Os poderosos do Vale do Silício estão conduzindo um enorme experimento nas crianças dos Estados Unidos. Não deveríamos confiar cegamente de que eles sabem o que estão fazendo.
O Google assumiu um papel de destaque na educação pública, oferecendo notebooks a um custo baixo e aplicativos gratuitos. Mark Zuckerberg, CEO do Facebook, está investindo pesado em tecnologia educacional, em grande parte através da Iniciativa Chan Zuckerberg – criada com sua esposa, Priscilla Chan. Reed Hastings, que dá as cartas na Netflix, tem estudado caríssimas ferramentas educacionais baseadas em algoritmos.
Embora seja revigorante tal interesse, o pessoal da tecnologia pode estar se precipitando, tanto política quanto eticamente. Além disso, não há muita evidência de que seus esforços estejam funcionando.
Goste ou não, educação é política. As pessoas em lados opostos do espectro leem de maneira muito diversa livros de ciência e parecem incapazes de concordar acerca de princípios fundamentais. Parece razoável que o que escolhemos ensinar às nossas crianças varia, dependendo das nossas crenças. Isso é reconhecer, e não defender, matrizes curriculares anticientíficas.
Zuckerberg e Bill Gates aprenderam isso da pior maneira no ano passado, quando o governo de Uganda determinou o fechamento de 60 escolas – parte de uma rede que oferece educação de baixo custo e altamente roteirizada na África – em meio a alegações de que elas estariam “ensinando pornografia” e “transmitindo a palavra da homossexualidade” nas aulas de educação sexual. Convenhamos: algo similar poderia facilmente acontecer se as iniciativas tecnológicas forem além das matérias despolitizadas como a matemática em que têm focado até o momento.
Privacidade
Além disso, há razões legítimas para se preocupar em deixar que empresas de tecnologia desempenhem tamanha influência na sala de aula. Elas tendem a oferecer “serviços gratuitos” em troca de acesso a dados, um negócio que levanta sérios questionamentos relacionados à privacidade – especialmente se considerarmos que isso pode envolver o monitoramento de cada clique e letra digitada por uma criança desde o jardim de infância.

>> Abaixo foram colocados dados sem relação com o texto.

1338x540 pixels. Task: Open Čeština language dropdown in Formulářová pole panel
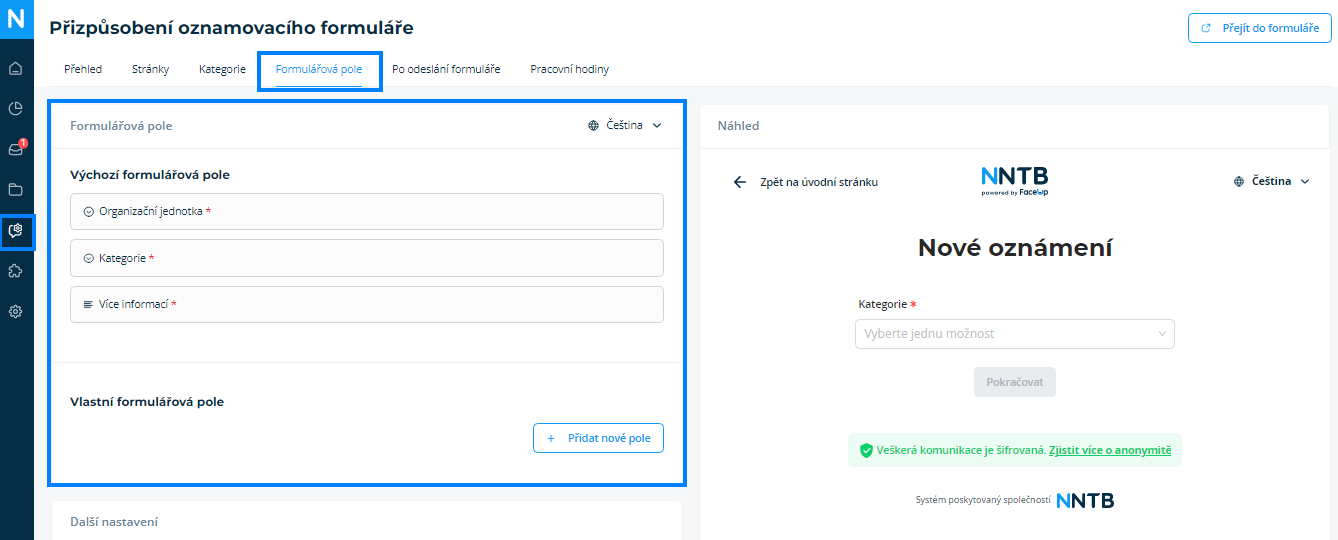tap(625, 126)

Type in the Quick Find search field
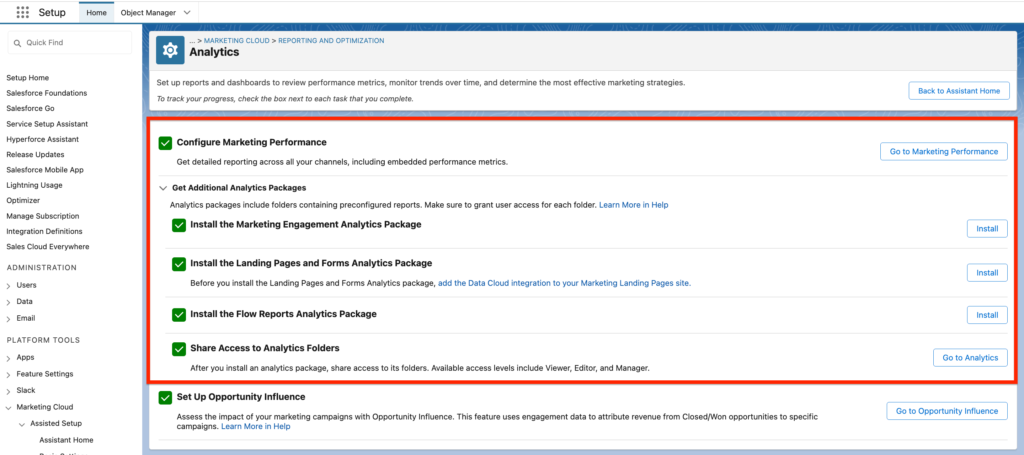click(x=75, y=43)
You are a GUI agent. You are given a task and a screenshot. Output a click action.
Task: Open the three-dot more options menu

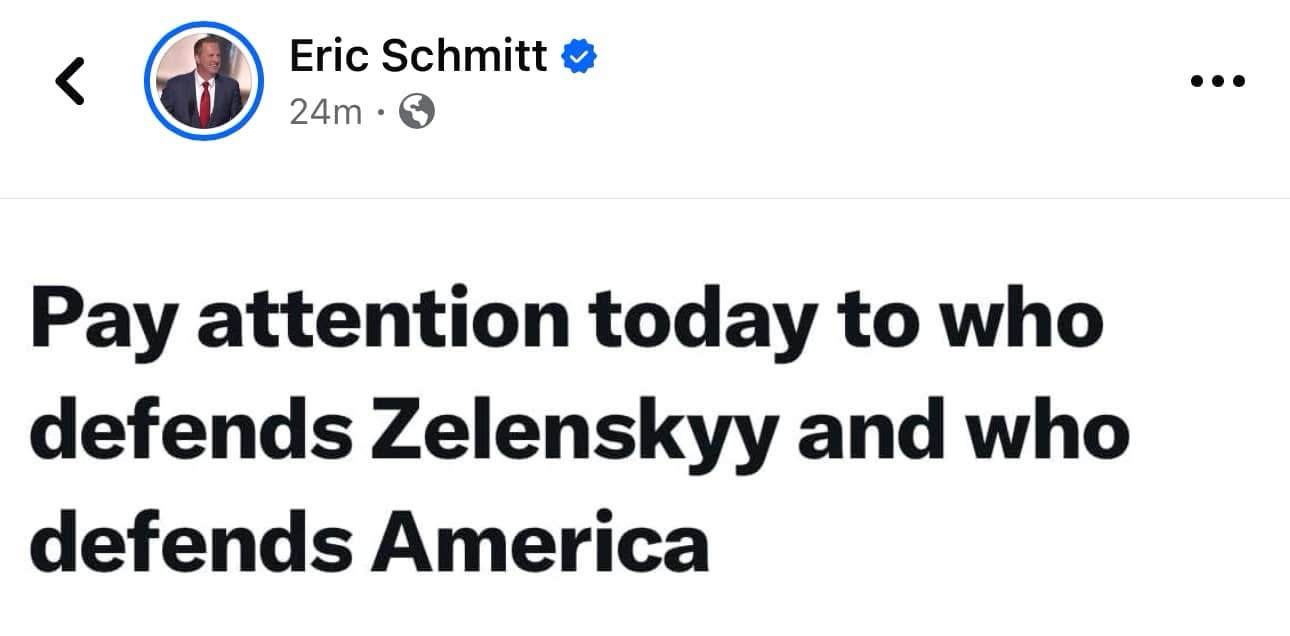click(1218, 82)
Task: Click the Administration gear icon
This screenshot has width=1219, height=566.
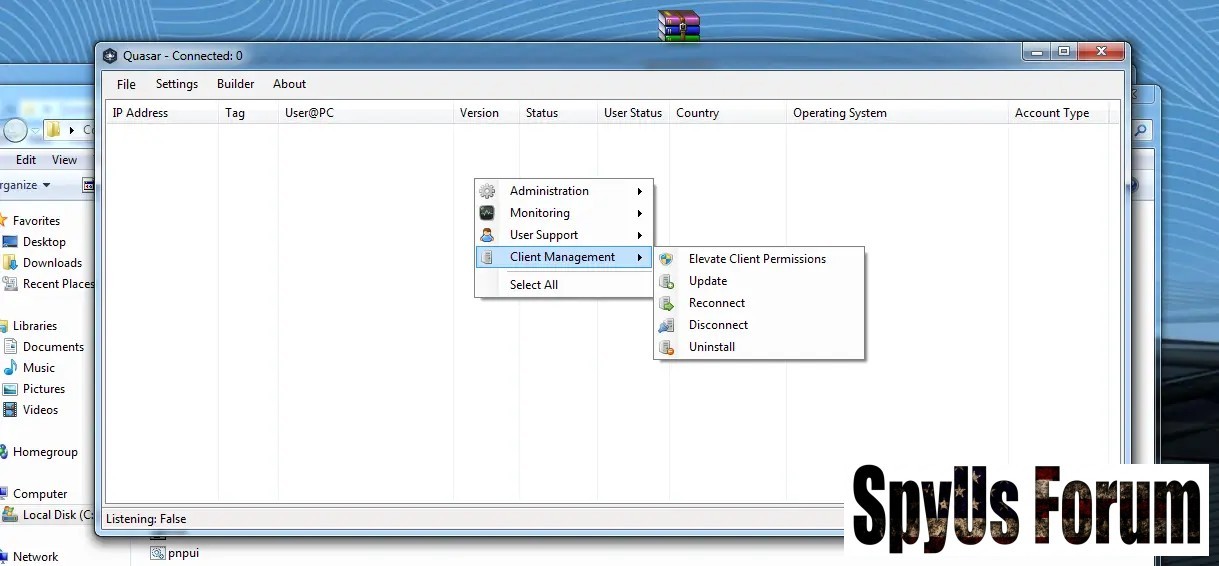Action: tap(487, 191)
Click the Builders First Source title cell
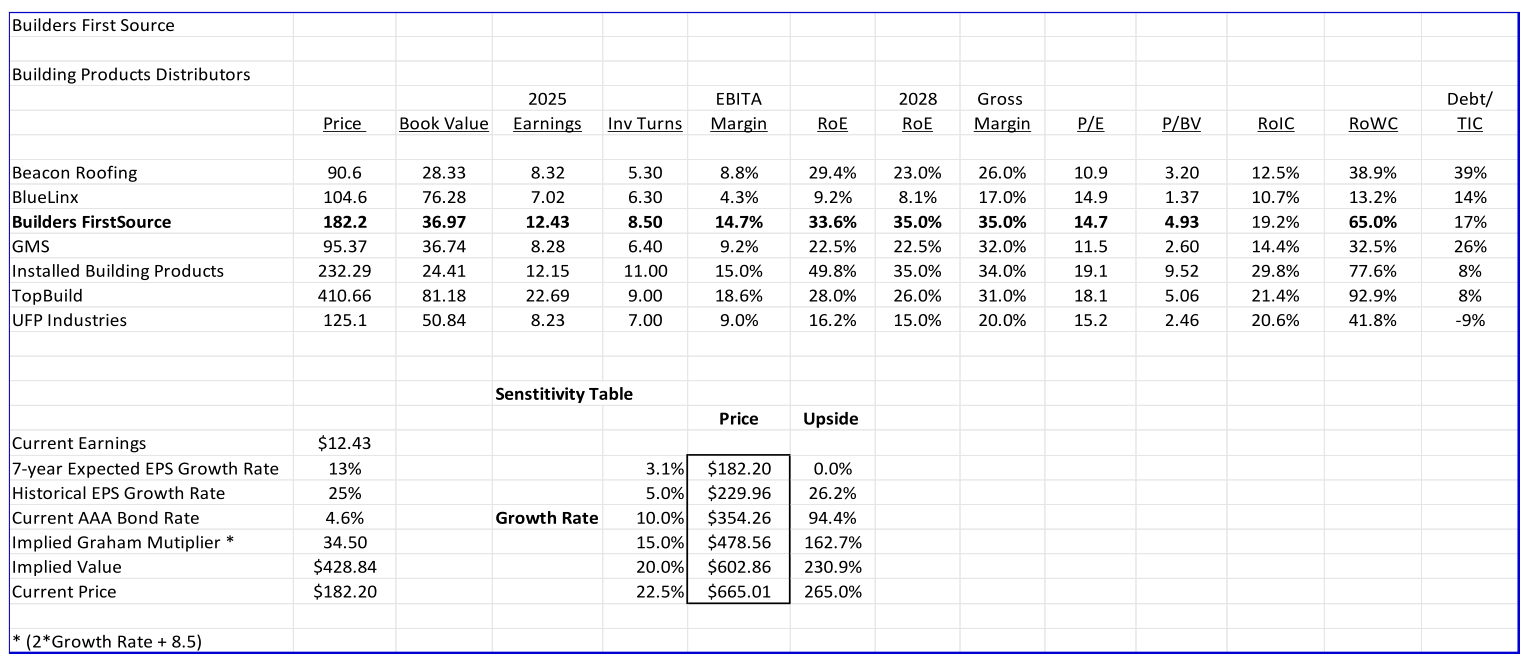 click(93, 26)
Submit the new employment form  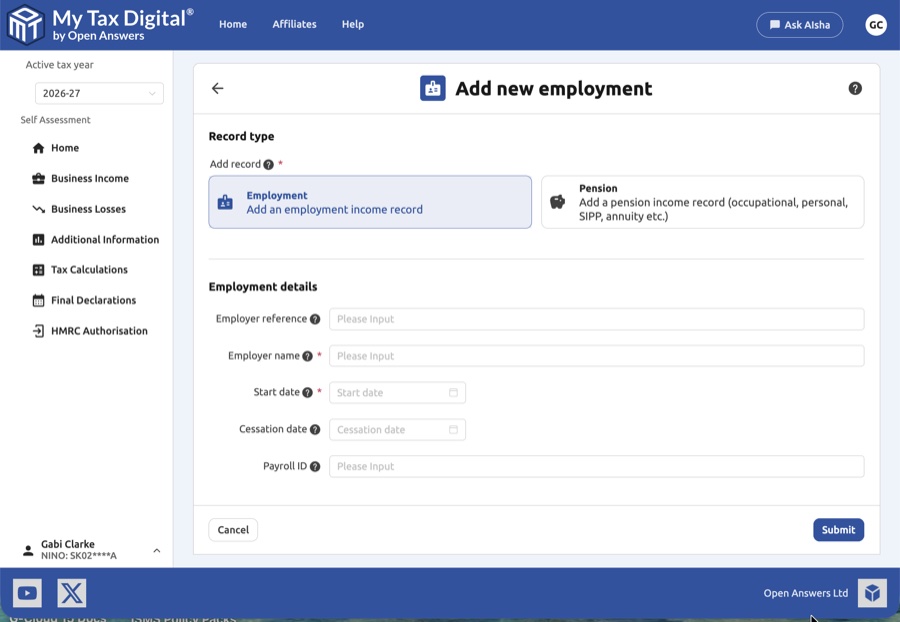coord(838,529)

Meu filho mais velho é um aluno exemplar do Ensino Médio, mas ele demorou, em relação à média, para aprender a ler. Isso deveria constar em um registro permanente, dados que algoritmos do futuro poderiam potencialmente usar para determinar seu acesso a crédito ou a um emprego? Ou o que dizer de uma criança que tenha sua pontuação em um teste dinâmico padronizado diminui ao ingressar no Ensino Médio? As universidades deveriam ter acesso a tais informações na hora de tomar suas decisões de admissão?
Não são cenários exagerados. Considere o que houve com a iniciativa sem fins lucrativos de educação InBloom, que queria coletar e integrar os registros de estudantes que permitiriam personalizar as lições. Eles fecharam as portas alguns anos atrás por receios sobre como informações sensíveis – incluindo tags que identificavam estudantes como “atrasados” ou “autistas” – poderiam ser protegidas de roubos ou compartilhadas com terceiros.
O Google e outras empresas coletam dados similares e usam eles internamente para otimizarem seus softwares. Somente após uma solicitação formal, o Google concordou em cumprir a legislação norte-americana que protege os registros de estudantes menores de idade e que fora relaxada com o propósito de compartilhar tais dados com terceiros. Não está claro como esses dados serão usados, por quanto tempo a leva atual de estudantes será monitorada ou até que ponto seus futuros dependerão de seu desempenho atual.
Benefícios questionáveis
Ninguém sabe exatamente qual benefício educacional estamos ganhando em troca de tais incertezas. Que tipo de criança as soluções tecnológicas recompensam? Elas se destinam a gerar futuros engenheiros para o Facebook? Como essas tecnologias servem a crianças em situação de pobreza, com deficiências ou com os diferentes estilos de aprendizagem? Até onde sei, não existem uma auditoria padrão que viabilize responder a tais perguntas. Sabemos, entretanto, que as empresas e fundações trabalhando com tecnologia educacional têm muito controle sobre a definição de sucesso. Isso já é poder demais.
Resumindo, confiar cegamente nos caras da tecnologia não é sinônimo de melhorar o sistema educacional. Embora eles sejam sem dúvida bem intencionados, devemos exigir mais responsabilidade.
Cathy O’Neil é matemática e trabalhou como professora universitária, analista de fundos de investimentos e cientista de dados. Ela fundou a ORCAA, uma empresa de auditoria algorítmica, e é autora do livro Weapons of Math Destruction (ainda sem tradução no Brasil).